Family Therapy Meets Team Coaching: What Can We Learn From 60 Years Of Practice?

One of the trends I have noticed in recent years is the number of psychological therapies that are being re-purposed for coaching. In the past week alone I have seen narrative therapy, ACT, RET, CBT and grief counselling principles offered as part of coach training. 

 Of course, as the coaching industry has become more sophisticated and workplaces have become more challenging, coaches are finding themselves working with people who need a boost to their well-being and resilience. The overlap between therapy and coaching will always be there. Even as an experienced psychologist, I still refer clients to my clinical colleagues when I am faced with issues outside of my competence. I know that my coaching colleagues are mindful of their professional strengths and limitations and refer to others and seek supervision. 

 With these trends in mind, it was interesting when I came across an article by Elisabeth Shaw in our Australian Psychological Society Inpsych magazine. Her synopsis of the evolution of family therapy struck me as having a lot of synergy with my work in systemically building team resilience. Given this area of coaching is becoming popular and more teams are experiencing dysfunction due to pressures, it makes sense to explore what we can take from 60 years of family therapy.

 So what are the synergies?

When family therapy began in the 1960s it was seen as a significant paradigm shift from working with individuals to a focus on ‘the space between’ people – that is the patterns and processes and connections. Attention became focused on the ‘here and now’ rather than the past and people were supported to find their strengths and creative solutions. All members were engaged to elicit the unsaid (for us, ‘elephants in the room’) to enable change to occur. It made sense, at that stage, to coach family relationships as when connections are not solid there is fall-out emotionally and psychologically on individuals.

 Does this resonate for those of you who have started to coach teams? It certainly did for me and so based on Elisabeth’s article, this is what it seems we can take from family therapy and apply to coaching teams in trouble:

 Consider a team as more than the sum of its parts. While each person needs to be understood, the team is part of a sub-system within the organisation and the wider world in which it operates. These sub-systems interact dynamically.

What the exercise asks: Copy the family therapy article word for word, from "With these trends" to "of family therapy.".

Records provided:

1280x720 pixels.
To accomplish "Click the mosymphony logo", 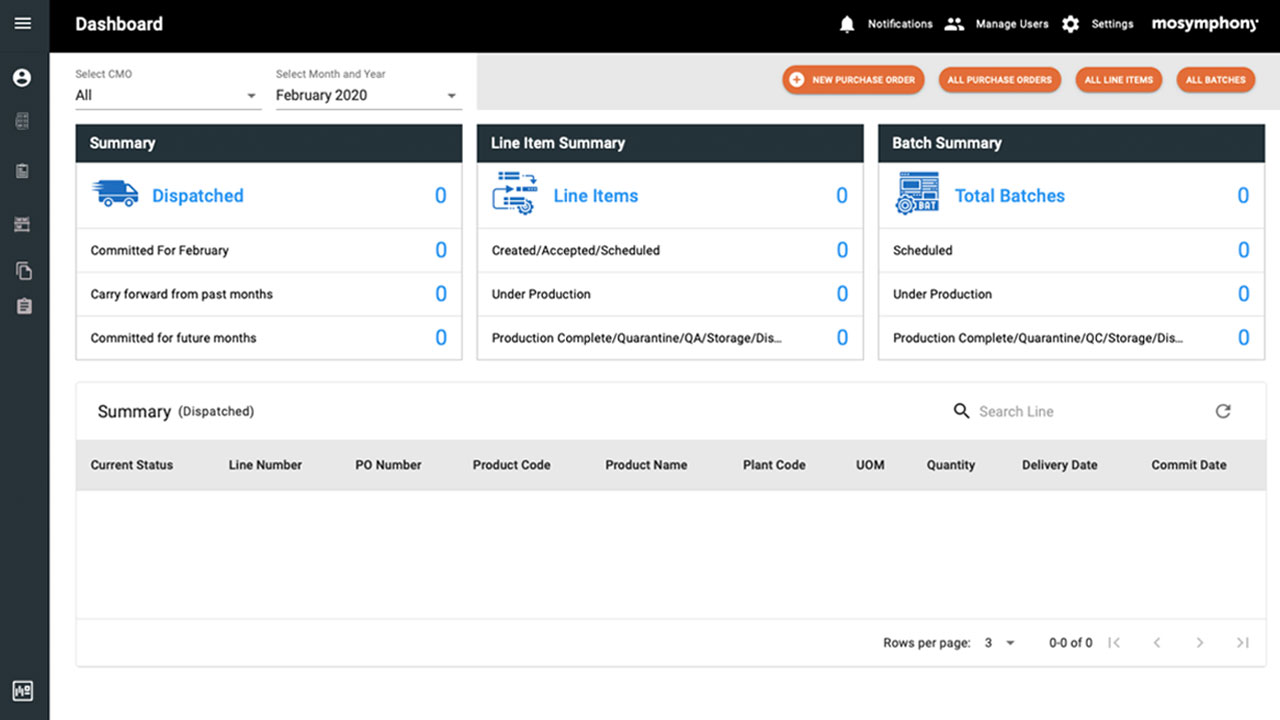I will (1205, 23).
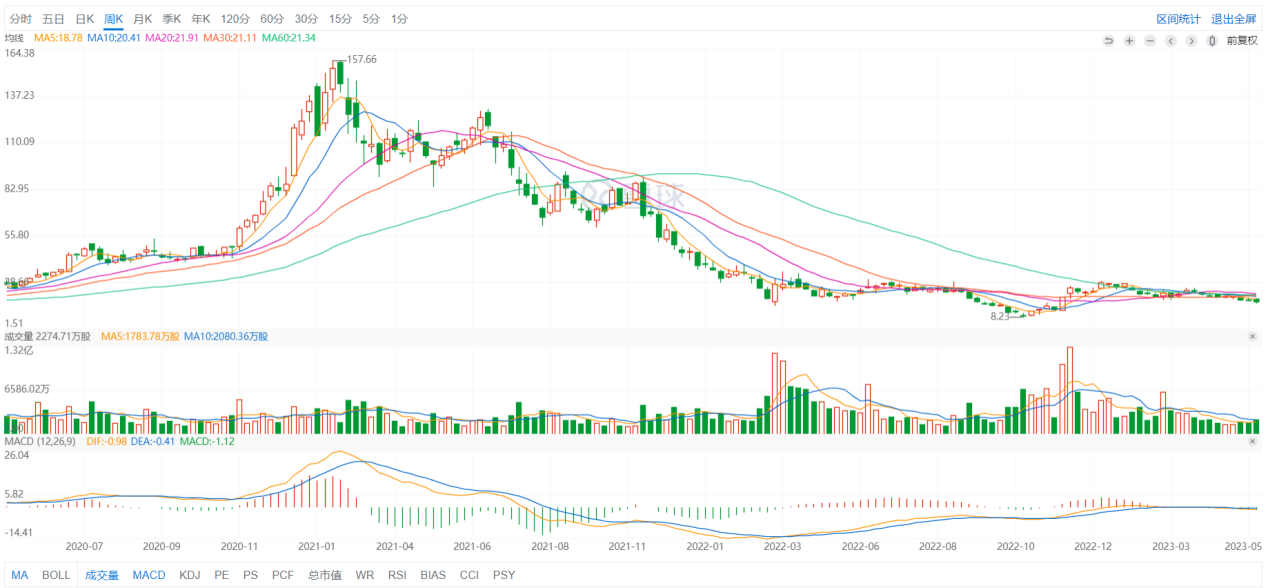This screenshot has height=588, width=1268.
Task: Select the 月K monthly chart tab
Action: pyautogui.click(x=143, y=19)
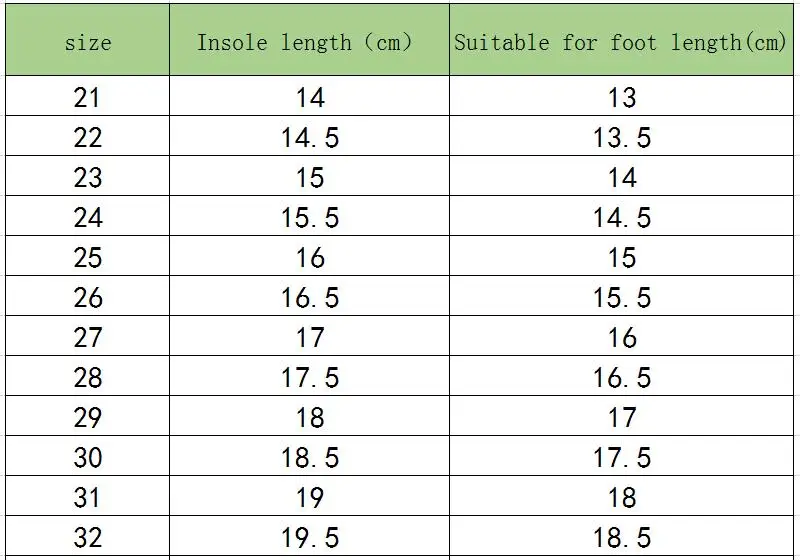Click the 'Insole length (cm)' header
The image size is (800, 560).
305,43
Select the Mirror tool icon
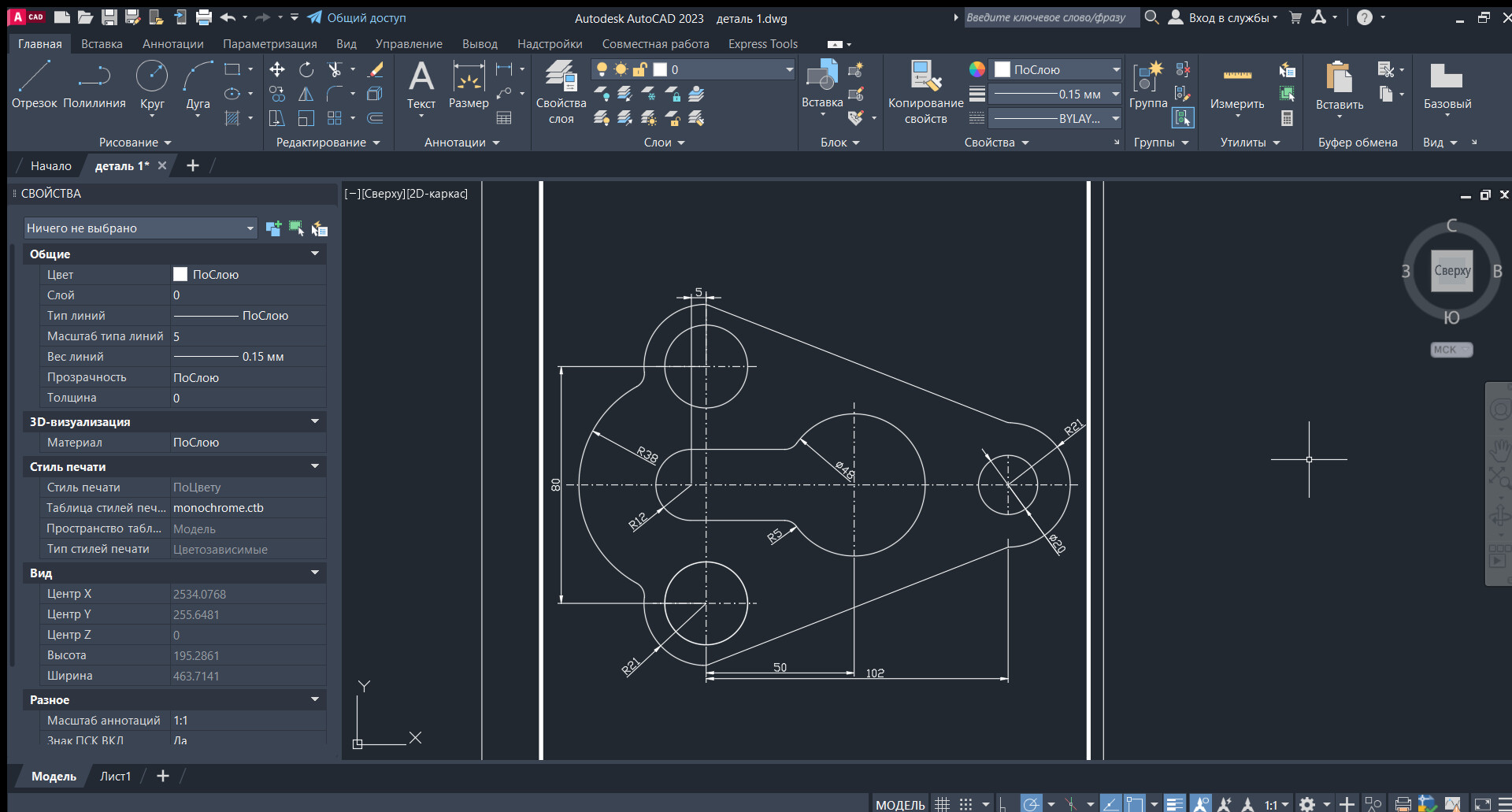This screenshot has width=1512, height=812. (x=306, y=95)
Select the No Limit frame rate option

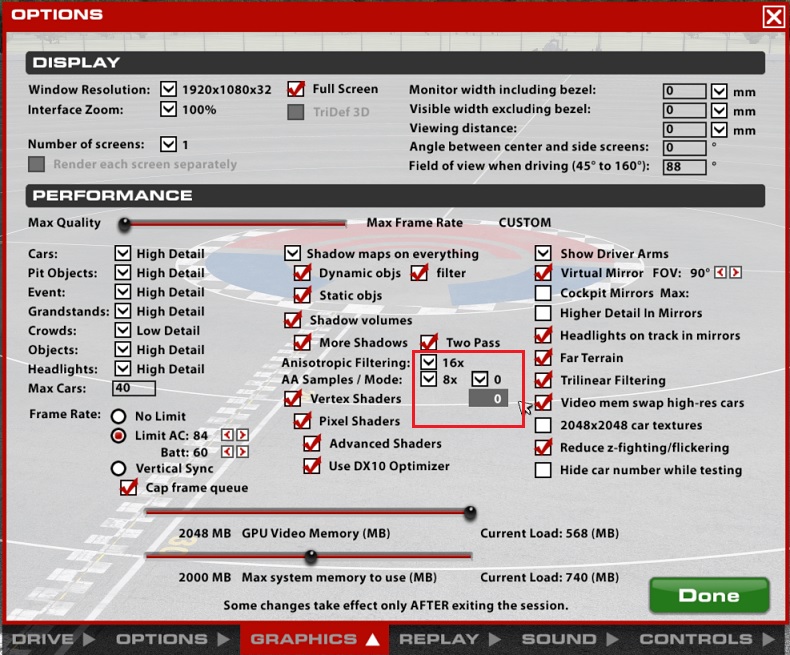119,416
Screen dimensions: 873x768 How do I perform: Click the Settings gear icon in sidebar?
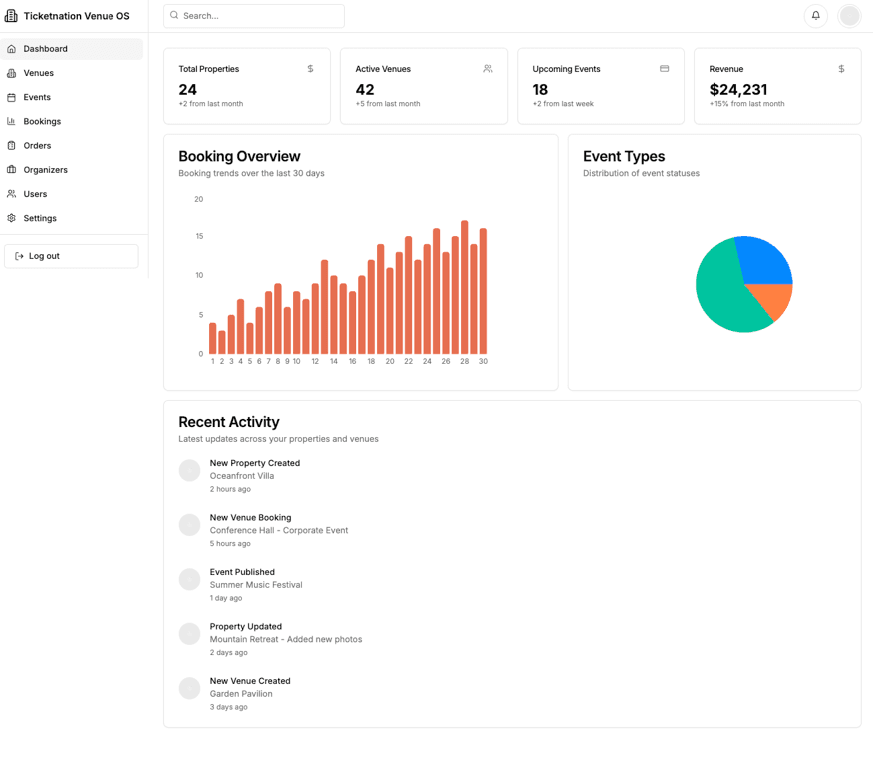pos(12,218)
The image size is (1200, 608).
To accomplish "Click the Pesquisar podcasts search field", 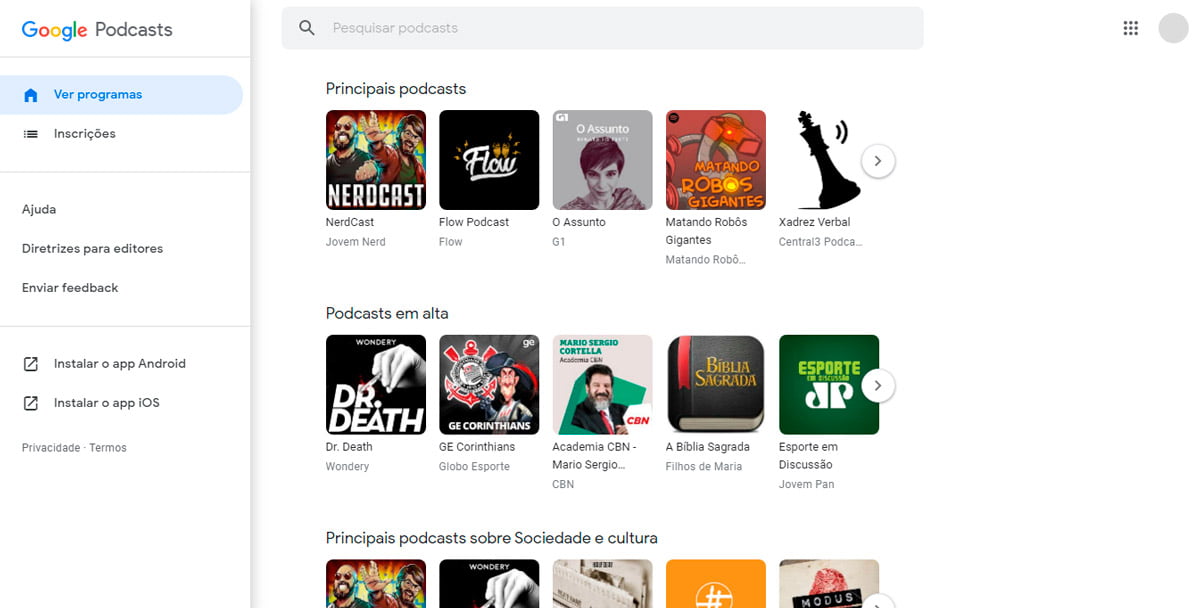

Answer to this task:
With these trends in mind, it was interesting when I came across an article by Elisabeth Shaw in our Australian Psychological Society Inpsych magazine. Her synopsis of the evolution of family therapy struck me as having a lot of synergy with my work in systemically building team resilience. Given this area of coaching is becoming popular and more teams are experiencing dysfunction due to pressures, it makes sense to explore what we can take from 60 years of family therapy.